Alain Mabanckou est un écrivain franco-congolais né le 24 février 1966 à Pointe-Noire en République démocratique du Congo. Il choisit le nom de son oncle, René Mabanckou. Son père adoptif, réceptionniste de nuit dans un hôtel, lui ramène régulièrement des livres laissés là par les immigrés français. Alain s’initie ainsi à la lecture à travers San Antonio ou des romans de la collection SAS. Il passe ensuite un baccalauréat de lettres et philosophie. Et se lance dans des études de droit qui le mènent jusqu’en France, où il finira par travailler pendant dix ans pour le groupe Suez-Lyonnaise des Eaux.
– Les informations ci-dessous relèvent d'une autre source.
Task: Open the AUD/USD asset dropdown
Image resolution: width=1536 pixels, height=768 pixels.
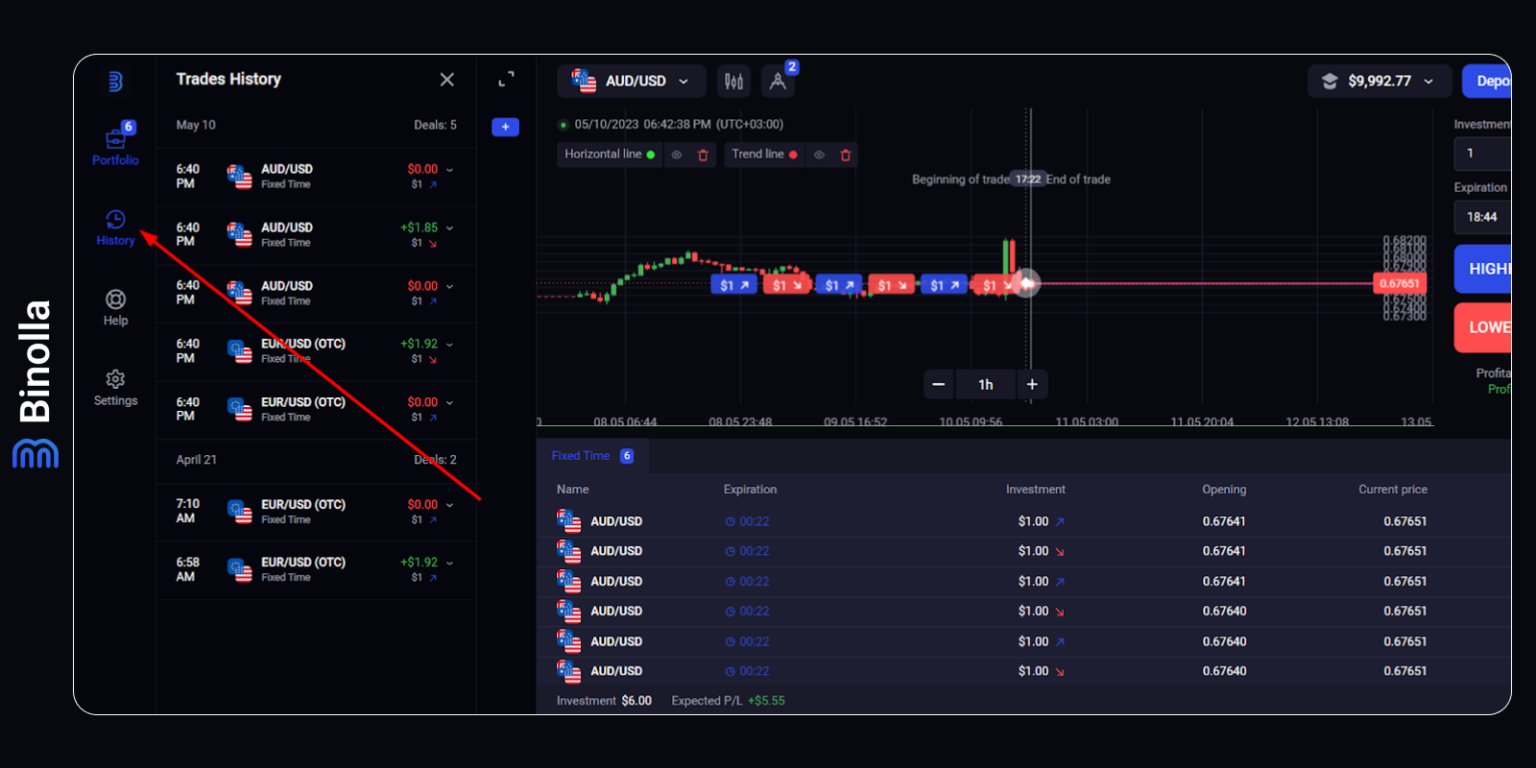Action: [632, 81]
En 1998 paraît son premier roman, Bleu-blanc-rouge qui lui vaut le Grand prix littéraire d’Afrique noire. Il obtient une reconnaissance publique et critique Avec Verre cassé et Mémoires de porc-épic – pour lequel il reçoit le prix Renaudot en 2006. Résidant actuellement à Santa-Monica en Californie, il mène à bien sa carrière de poète, romancier et essayiste, tout en assurant sa fonction de professeur de littérature francophone à l’Université de Californie. Il a obtenu de nombreux prix et distinctions. Son œuvre est actuellement traduite dans une vingtaine de langues.

Mémoires de porc-épic : présentation

Il s’agit de la confession d’un porc-épic qui, suite à la mort de son maître, se retrouve au pied d’un baobab et lui raconte son histoire.

Né au sein d’une communauté de ses semblables, il passe les premières années de sa vie dans le monde animal, sous la férule d’un patriarche colérique qui leur raconte des fables pour les tenir à distance des humains. Pourtant, très tôt, il se sent attiré par un jeune humain, Kibandi, adolescent initié par son père à un rituel magique qui consiste à absorber une potion, le mayamvumbi, lui permettant d’appeler à lui son double nuisible. Certains humains initiés possèdent en effet le pouvoir maléfique de s’adjoindre un double animal qualifié de nuisible. En effet, celui-ci, contrairement aux doubles pacifiques, doit accomplir tous les méfaits que son maître lui ordonne de mener à bien. Le porc-épic devient alors le serviteur dans le mal de Kibandi.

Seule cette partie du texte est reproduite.